Model selection followed algorithm 7 from A. Jung’s book. Test set, training set, and validation sets were constructed. Then models were trained, and validation error gathered. After comparing validation errors, model with lowest validation error was chosen.
Logistic regression was chosen for low error and good precision accuracy. Our test data was split from original data in first train-test split. Test data contained no synthetics data. Model was trained on training data, validated on validation data, and tested on test data which the model had never seen.
The average loss of the chosen model/hypothesis on the test set (unseen data) is referred to as the test error. Test error on Logistic regression was 0.004. This is double to validation error. Test data did not have noise/ synthetic data and was imbalanced, ~80 % negative ~20 % positive labels. Accuracy of 0.997 is well enough for skewed data, even too good. More on this at conclusions.
From test performance metrics and confusion matrix, one can see that precision is affected by unseen, imbalanced data. Model seems to find 2363 serious crimes predicted correctly over 9822 non-serious crimes. Test precision is lower than validation precision by ~0.02. Model incorrectly classifies 53 negative samples as positive.
# test error
y_pred_test = logreg.predict(X_test)
print(f"test error: {1-accuracy_score(y_test, y_pred_test)}")
test error: 0.004330773002124477
# performance metrics
conf_mat_test = confusion_matrix(y_test, y_pred_test)
tn, fp, fn, tp = conf_mat_test.ravel()
precision = tp / (tp + fp)
recall = tp / (tp + fn)
f1 = 2 * ((precision * recall) / (precision + recall))
accuracy = accuracy_score(y_val, y_pred_val)
print(f"precision:{precision}")
print(f"recall:{recall}")
print(f"f1:{f1}")
print(f"accuracy: {accuracy}")
precision:0.9780629139072847
recall:1.0
f1:0.9889098137685708
accuracy: 0.9966262651505685
# Visualize the confusion matrix
ax = plt.subplot()
sns.heatmap(conf_mat_test, annot=True, fmt="g", ax=ax)
ax.set_xlabel("Predicted", fontsize=15)
ax.set_ylabel("True", fontsize=15)
ax.set_title("Confusion Matrix", fontsize=15)
ax.xaxis.set_ticklabels(["non-serious","serious"], fontsize=15)
ax.yaxis.set_ticklabels(["non-serious","serious"], fontsize=15)
[Text(0, 0.5, 'non-serious'), Text(0, 1.5, 'serious')]
As summary the result were good. In spite of having imbalanced dataset selected model could find hypothesis which predicts serious crimes by area and hour on very accurately. No bias against negative labels. Falsely predicting negative samples as positive is not game changer especially because model does not predict positives falsely as negative.

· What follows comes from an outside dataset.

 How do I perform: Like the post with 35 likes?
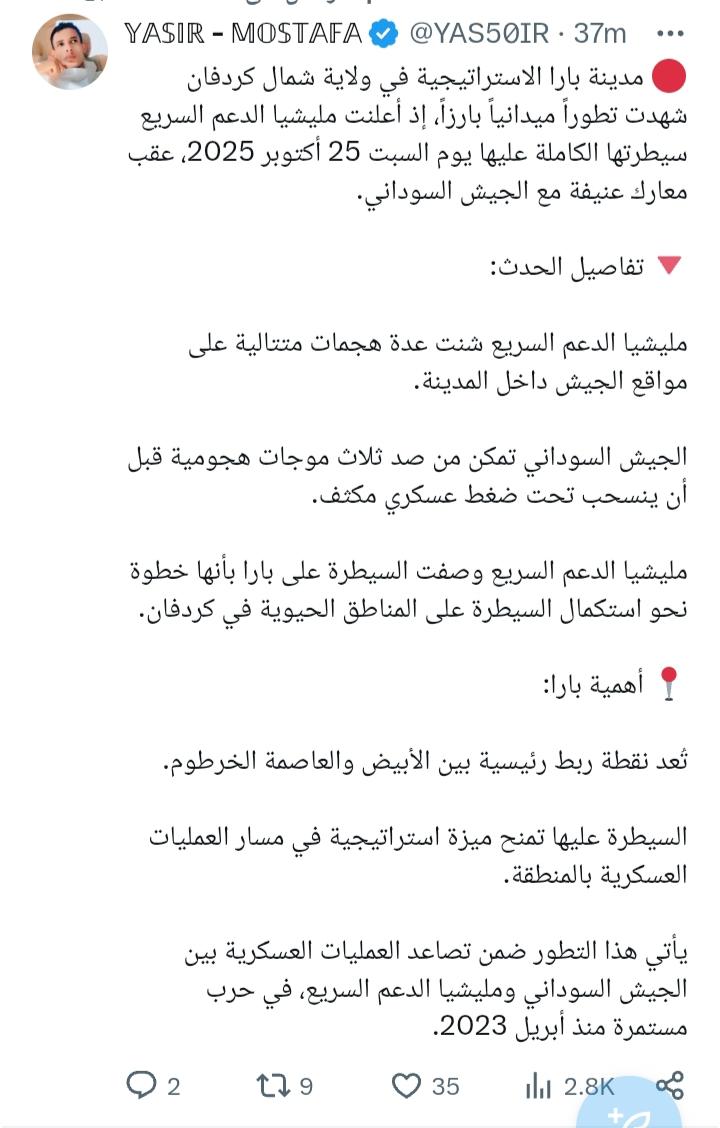click(x=407, y=1085)
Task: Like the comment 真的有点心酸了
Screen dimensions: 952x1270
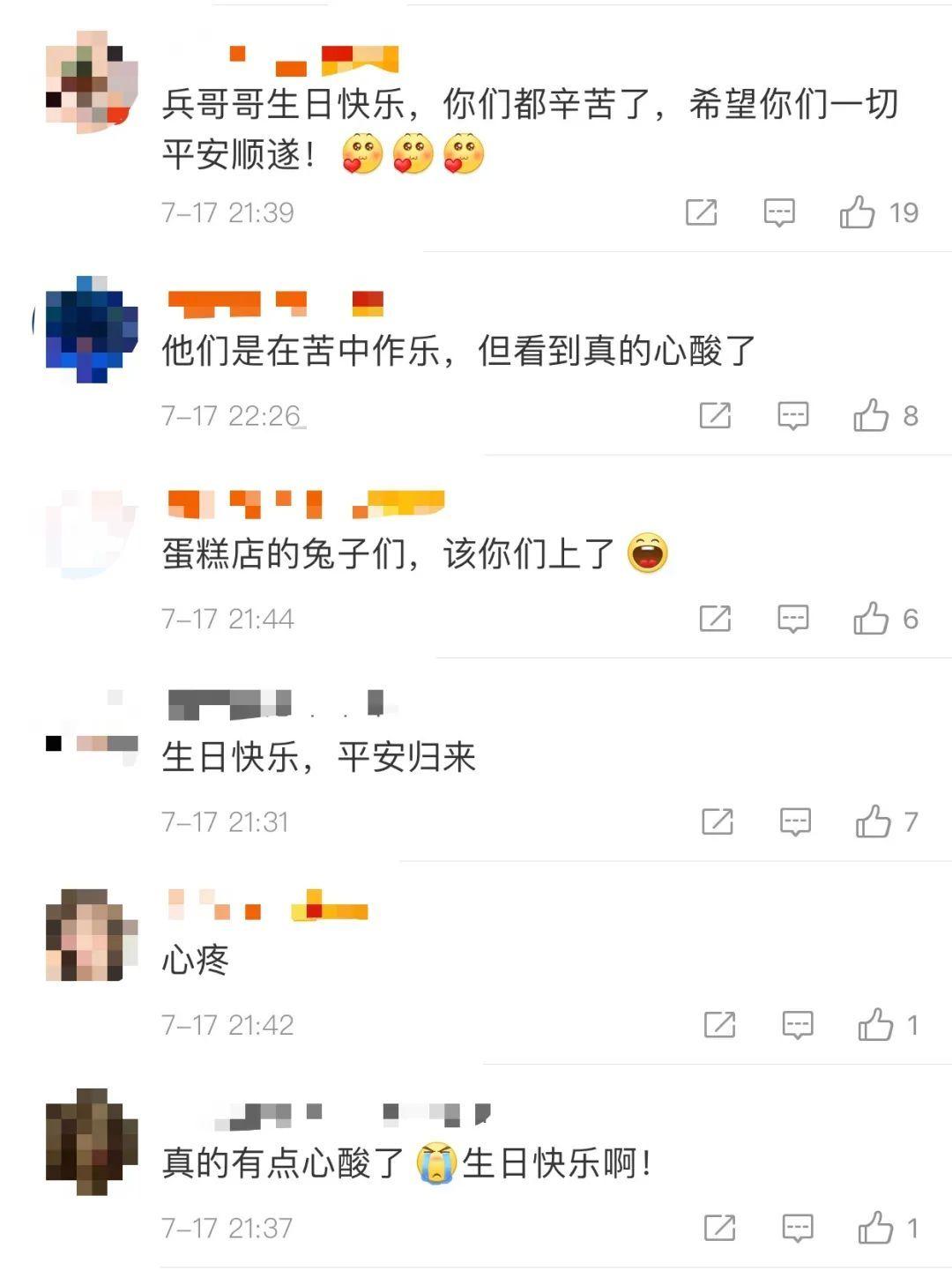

Training and validation errors were in sync regarding logistic regression. This lead to conclusion that model is not overfitting and gives good predictions for this problem formulation using this type of dataset. Superficially look like problem is solved satisfactorily.
Problem is not solved yet. Most of the uncertainty is due missing crime type. Problem should be formuated maybe to predict area of the crime event. Also model is not capable to take dates into calculation yet. Random sampling is troublesome too, because crime as event is partly temporally dependendant. For example victims might avoid outside world, shops close, perpetrators get jailed. it is not totally random.
Further trials and experiments on this subject will address those issues maybe through data aggregation and by adding hyperparameter to determine y.